For a while I believed I was a cave dweller, hibernating, half bear type person.  I could sleep ten hours a night and still have a couple hour nap during the day (naps only occur  on weekends because of that whole job thing).  I enjoyed my sleep. I loved curling up in bed and being cuddled by my nice white duvet in my queen bed – it was a zen like experience – if you will – and I always did. My bed is like a cloud in heaven and I sometimes believe that when I die my bed will come to heaven with me. I am not sure how theologically sound that is, but seriously that is how wonderful my bed is and the action of sleeping is for me.

In the last two weeks sleep has become much shorter for me.  My mind is rejecting what my body loves so much.
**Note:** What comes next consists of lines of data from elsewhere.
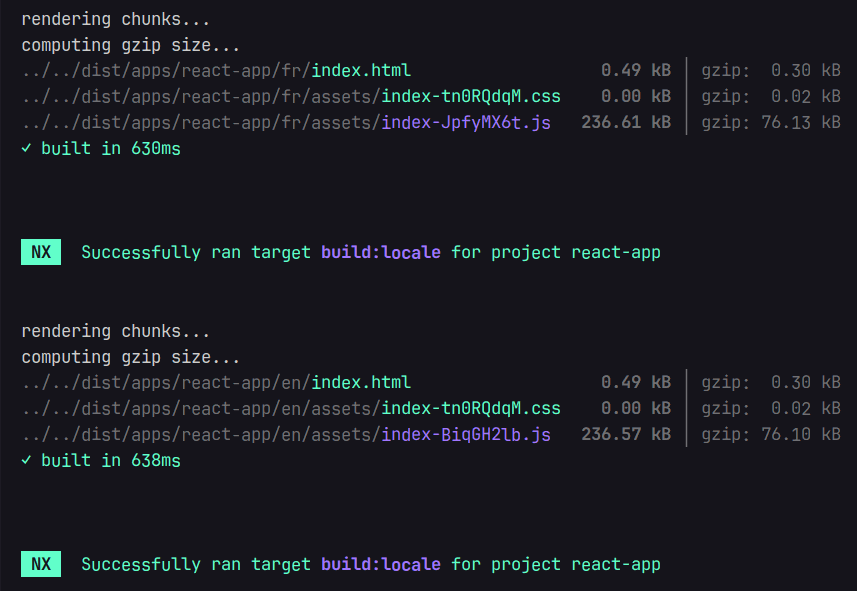Image resolution: width=857 pixels, height=591 pixels.
Task: Click the NX badge at the bottom of the terminal
Action: tap(41, 564)
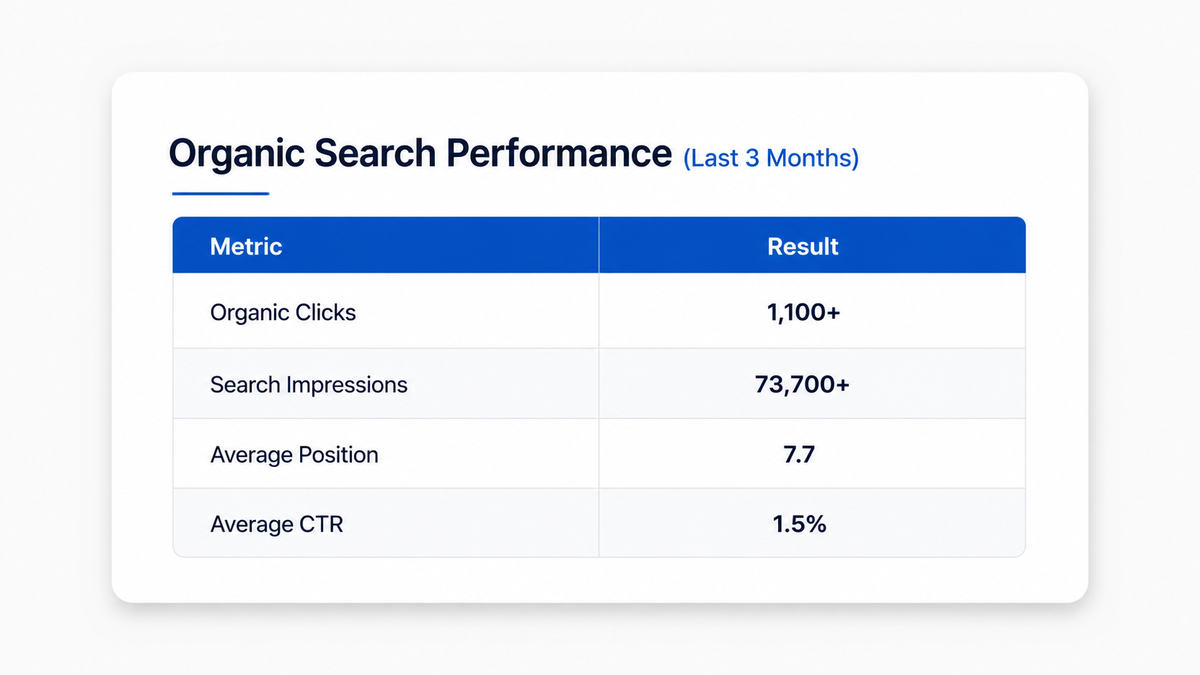The width and height of the screenshot is (1200, 675).
Task: Select the Organic Clicks row label
Action: click(283, 312)
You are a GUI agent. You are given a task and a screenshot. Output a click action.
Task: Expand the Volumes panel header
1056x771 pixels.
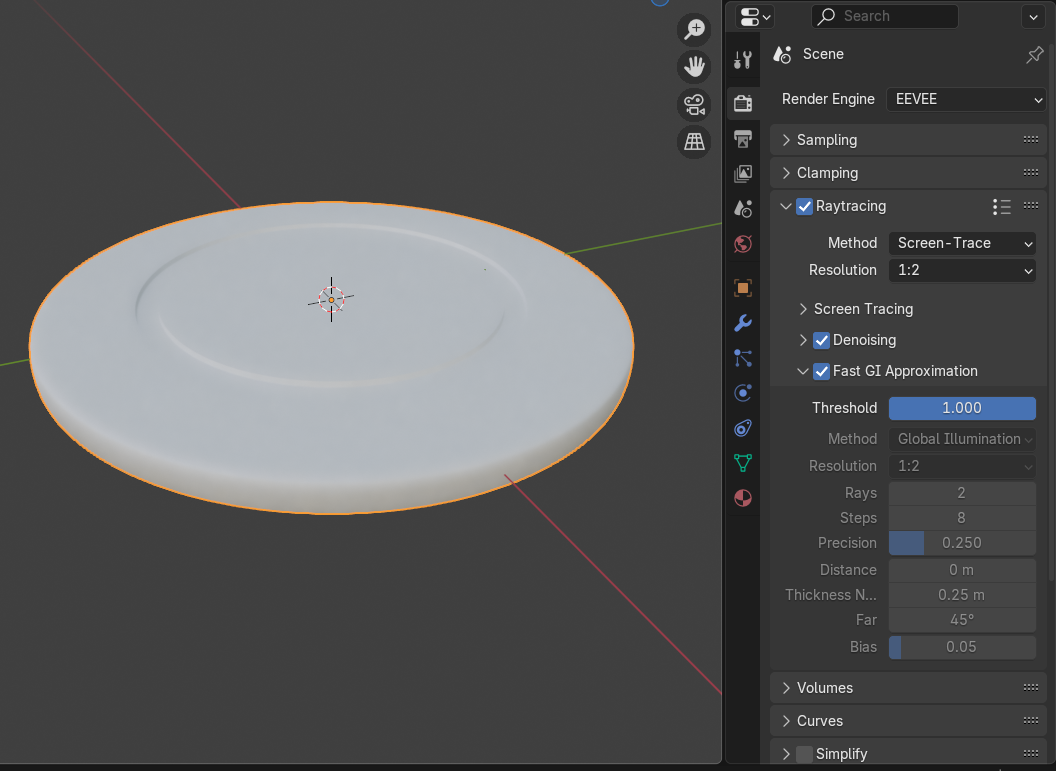click(x=824, y=688)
At 10:00 the Hawaiin print pajamas and matching bright shirt go on, the fan is turned to the second setting and my eyes close, but my mind runs.  I can’t sleep. At 11:00 I turn on the TV and hope my brain turns to sludge and I fall into a cathartic coma, but at 12:00 I am still bright eyed and bushy tailed – ready to take on the world. Seriously guys, I am still not tired. I mean 12:00 is VERY late – and then 12:30 comes and Late Night with Jimmy Fallon, that I usually  DVR, comes on and as of recently has turned into a regular evening activity.  I last another hour and then boom – the natural sleep pattern takes over and I am out. 1:30 folks is my bed time.  This is not a time that I know and love – it is a stranger to me. I really don’t know what to do with this extra three and half hours – what do people do at this time? I mean Kroger closes at 1:00 – they don’t even like that hour.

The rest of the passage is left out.